* **MATERIAL SHOWN**:
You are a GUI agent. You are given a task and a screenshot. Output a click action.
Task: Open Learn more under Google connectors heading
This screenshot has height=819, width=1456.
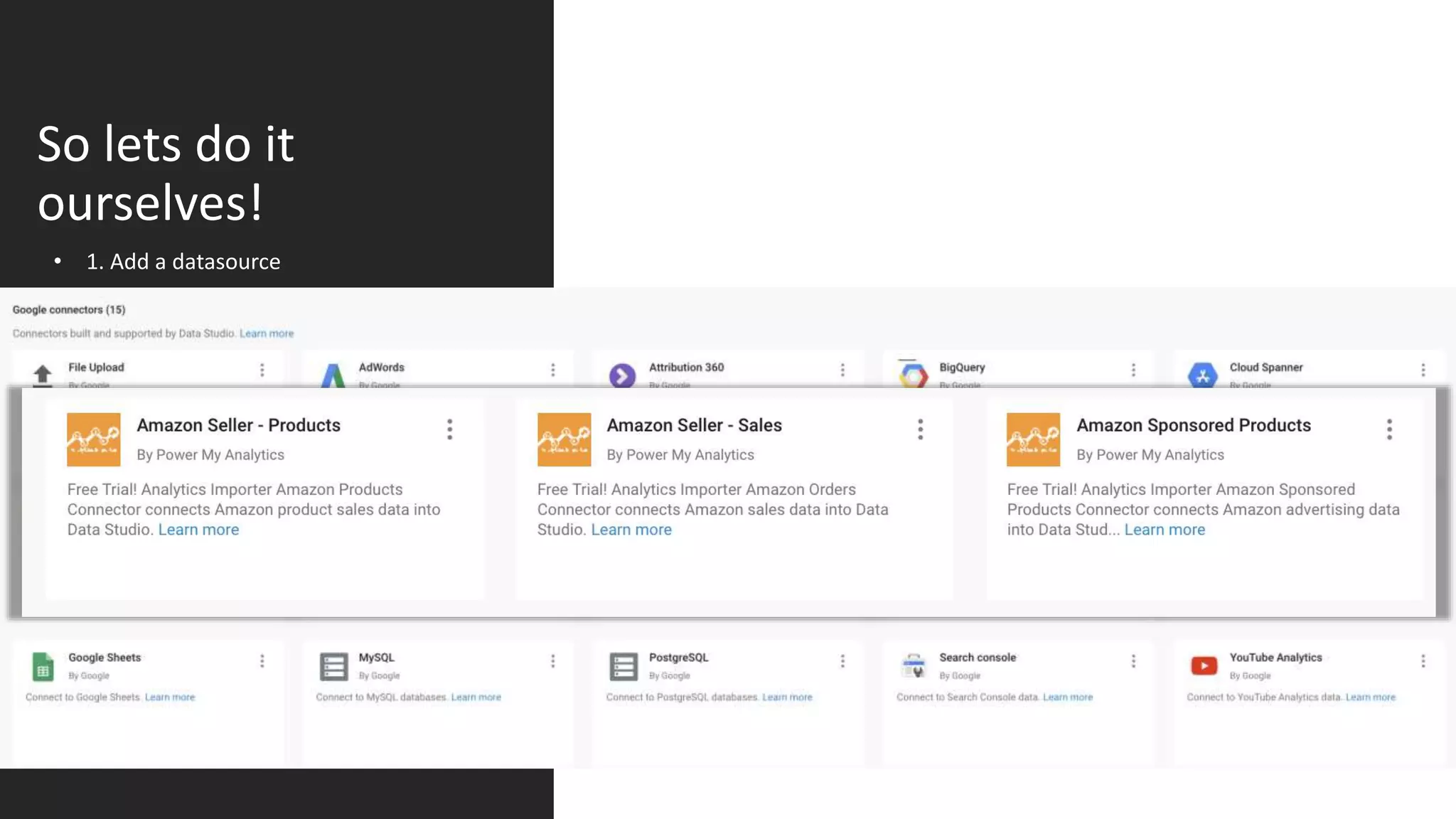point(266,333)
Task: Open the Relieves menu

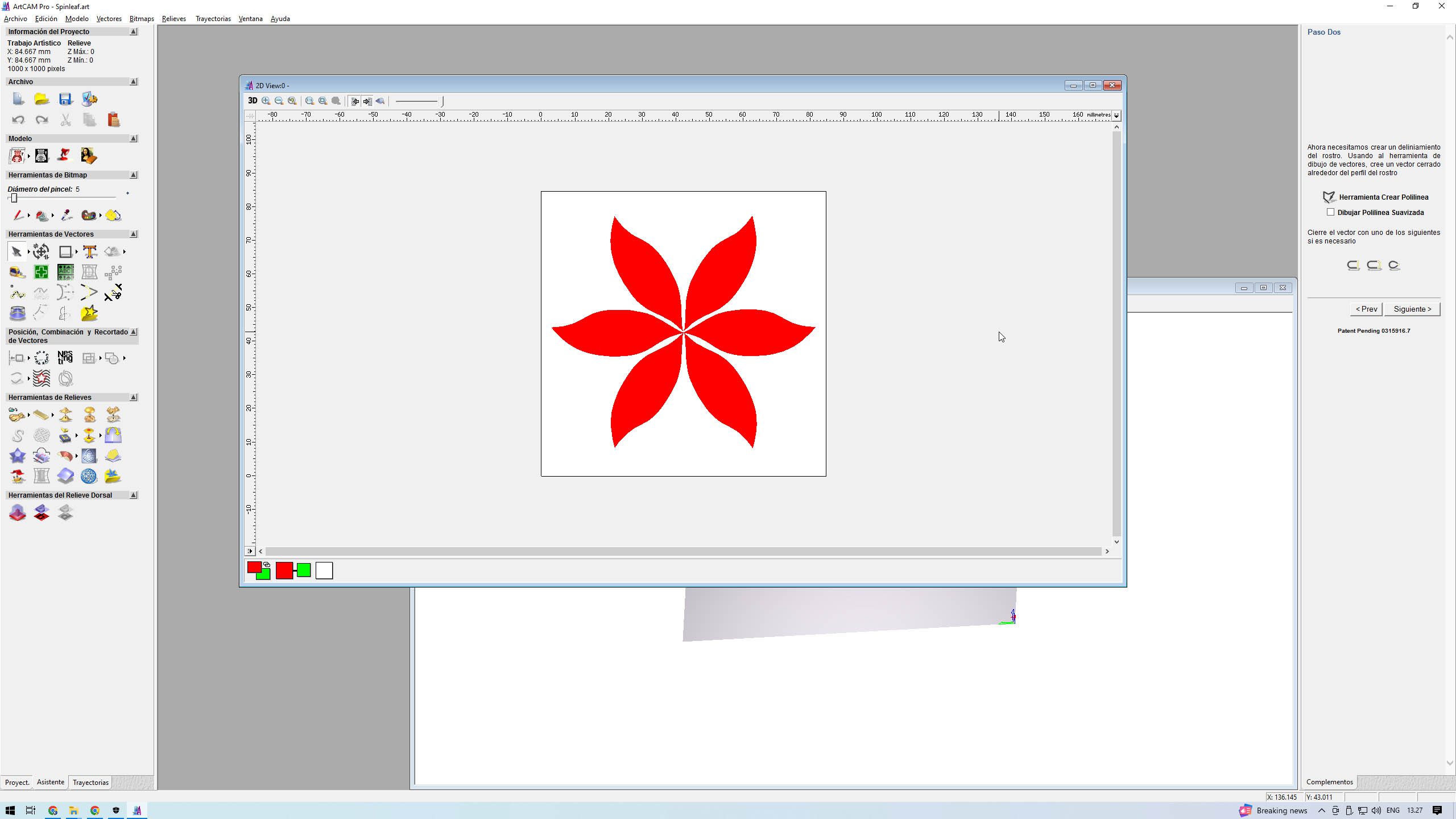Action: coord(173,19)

* **EXERCISE INSTRUCTIONS**: Beginning with the line that bears "This screenshot has height=819, width=1456.", output each line through the last line of the listing exactly, and no others; skip the pictures.

* **ANSWER SECTION**:
This screenshot has height=819, width=1456.
point(266,333)
Task: Open the Relieves menu

Action: coord(173,19)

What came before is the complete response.